About this exercise ▸ As soon as the line containing "This screenshot has height=1057, width=1148." appears in the material below, start returning lines exactly, and end with the line containing "Task: Sort table by Traffic column header".

Data provided ▸
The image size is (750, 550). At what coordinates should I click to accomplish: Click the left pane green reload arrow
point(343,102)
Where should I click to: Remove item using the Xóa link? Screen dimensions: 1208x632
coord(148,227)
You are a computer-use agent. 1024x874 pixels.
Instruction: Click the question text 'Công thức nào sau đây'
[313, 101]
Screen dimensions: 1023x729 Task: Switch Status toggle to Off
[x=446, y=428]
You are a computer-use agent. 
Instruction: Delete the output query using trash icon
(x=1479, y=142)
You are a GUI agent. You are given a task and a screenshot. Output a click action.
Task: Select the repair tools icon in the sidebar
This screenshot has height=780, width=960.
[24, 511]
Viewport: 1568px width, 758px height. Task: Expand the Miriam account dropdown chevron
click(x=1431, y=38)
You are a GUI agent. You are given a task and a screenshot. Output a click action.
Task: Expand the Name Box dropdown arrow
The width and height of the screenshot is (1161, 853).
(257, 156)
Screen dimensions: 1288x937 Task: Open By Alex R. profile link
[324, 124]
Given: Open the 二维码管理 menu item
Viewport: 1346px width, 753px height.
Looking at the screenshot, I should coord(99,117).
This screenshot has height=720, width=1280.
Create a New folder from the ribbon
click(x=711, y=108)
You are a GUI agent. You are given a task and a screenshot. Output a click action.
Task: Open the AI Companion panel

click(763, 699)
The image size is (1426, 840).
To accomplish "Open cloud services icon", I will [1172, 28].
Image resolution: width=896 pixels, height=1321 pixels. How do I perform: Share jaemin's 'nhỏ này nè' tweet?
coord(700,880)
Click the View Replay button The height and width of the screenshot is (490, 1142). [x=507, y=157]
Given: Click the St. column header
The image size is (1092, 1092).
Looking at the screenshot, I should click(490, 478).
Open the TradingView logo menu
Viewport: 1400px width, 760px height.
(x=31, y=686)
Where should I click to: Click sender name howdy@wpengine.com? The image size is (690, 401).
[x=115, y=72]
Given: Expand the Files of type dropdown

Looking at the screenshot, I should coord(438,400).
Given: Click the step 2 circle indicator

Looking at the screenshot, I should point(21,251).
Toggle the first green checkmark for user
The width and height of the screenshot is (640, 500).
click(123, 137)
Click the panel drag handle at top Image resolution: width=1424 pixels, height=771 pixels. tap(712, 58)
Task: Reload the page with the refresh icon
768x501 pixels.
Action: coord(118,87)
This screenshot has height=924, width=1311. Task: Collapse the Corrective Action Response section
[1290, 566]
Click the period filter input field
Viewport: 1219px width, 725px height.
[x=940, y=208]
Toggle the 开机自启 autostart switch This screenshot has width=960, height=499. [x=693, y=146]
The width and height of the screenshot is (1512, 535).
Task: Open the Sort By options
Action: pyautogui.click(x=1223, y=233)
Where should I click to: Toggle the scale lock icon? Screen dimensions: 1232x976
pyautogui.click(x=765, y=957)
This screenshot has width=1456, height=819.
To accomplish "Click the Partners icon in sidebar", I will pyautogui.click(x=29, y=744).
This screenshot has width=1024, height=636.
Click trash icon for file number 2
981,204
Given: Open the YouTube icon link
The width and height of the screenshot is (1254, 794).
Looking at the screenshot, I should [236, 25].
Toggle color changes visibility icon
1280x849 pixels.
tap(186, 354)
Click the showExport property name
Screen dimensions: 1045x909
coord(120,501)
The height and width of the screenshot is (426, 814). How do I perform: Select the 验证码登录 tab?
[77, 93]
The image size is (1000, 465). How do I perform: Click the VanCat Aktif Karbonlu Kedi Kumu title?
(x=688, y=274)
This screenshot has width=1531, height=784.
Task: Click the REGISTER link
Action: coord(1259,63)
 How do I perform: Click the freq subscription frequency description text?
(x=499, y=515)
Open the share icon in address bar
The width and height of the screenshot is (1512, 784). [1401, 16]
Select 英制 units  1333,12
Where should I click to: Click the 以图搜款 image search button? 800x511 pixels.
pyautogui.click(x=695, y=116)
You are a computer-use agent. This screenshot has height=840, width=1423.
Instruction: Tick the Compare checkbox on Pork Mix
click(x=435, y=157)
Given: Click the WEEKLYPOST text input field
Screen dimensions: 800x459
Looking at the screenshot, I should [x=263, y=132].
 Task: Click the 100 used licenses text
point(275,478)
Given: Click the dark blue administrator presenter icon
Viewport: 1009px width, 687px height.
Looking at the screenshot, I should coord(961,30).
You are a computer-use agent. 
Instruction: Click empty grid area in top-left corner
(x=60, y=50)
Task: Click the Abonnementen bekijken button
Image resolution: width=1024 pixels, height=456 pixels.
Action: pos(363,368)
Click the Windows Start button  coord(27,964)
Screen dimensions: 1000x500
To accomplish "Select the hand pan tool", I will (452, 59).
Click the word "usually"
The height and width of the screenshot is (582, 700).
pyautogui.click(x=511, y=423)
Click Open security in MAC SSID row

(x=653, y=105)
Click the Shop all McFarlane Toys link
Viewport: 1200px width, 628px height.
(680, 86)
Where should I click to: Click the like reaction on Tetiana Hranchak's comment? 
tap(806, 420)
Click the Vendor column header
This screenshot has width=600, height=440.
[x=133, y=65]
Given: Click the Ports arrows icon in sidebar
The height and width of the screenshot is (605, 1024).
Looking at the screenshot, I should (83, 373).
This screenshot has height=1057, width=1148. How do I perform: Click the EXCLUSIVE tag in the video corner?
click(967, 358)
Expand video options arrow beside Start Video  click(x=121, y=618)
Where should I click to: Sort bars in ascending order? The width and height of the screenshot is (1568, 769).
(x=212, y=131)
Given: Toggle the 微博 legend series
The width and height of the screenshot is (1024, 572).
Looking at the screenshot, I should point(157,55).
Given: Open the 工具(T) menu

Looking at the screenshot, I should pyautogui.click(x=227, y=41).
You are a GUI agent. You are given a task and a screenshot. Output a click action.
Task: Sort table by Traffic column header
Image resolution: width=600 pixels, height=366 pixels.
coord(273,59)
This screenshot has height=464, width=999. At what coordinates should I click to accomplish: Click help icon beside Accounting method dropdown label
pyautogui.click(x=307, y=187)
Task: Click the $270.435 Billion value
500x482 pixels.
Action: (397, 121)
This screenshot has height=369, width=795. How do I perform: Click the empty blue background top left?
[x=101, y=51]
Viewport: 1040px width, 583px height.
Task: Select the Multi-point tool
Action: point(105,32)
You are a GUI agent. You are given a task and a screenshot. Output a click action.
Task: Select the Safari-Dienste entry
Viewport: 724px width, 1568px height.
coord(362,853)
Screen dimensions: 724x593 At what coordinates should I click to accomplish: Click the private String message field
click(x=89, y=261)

Answer box ▸
This screenshot has height=1057, width=1148. How do I perform: Click the EXCLUSIVE tag in the video corner?
click(967, 358)
Expand video options arrow beside Start Video  click(x=121, y=618)
Where should I click to: Sort bars in ascending order? The width and height of the screenshot is (1568, 769).
(x=212, y=131)
Given: Toggle the 微博 legend series
The width and height of the screenshot is (1024, 572).
Looking at the screenshot, I should point(157,55).
Given: Open the 工具(T) menu

Looking at the screenshot, I should pyautogui.click(x=227, y=41).
You are a GUI agent. You are given a task and a screenshot. Output a click action.
Task: Sort table by Traffic column header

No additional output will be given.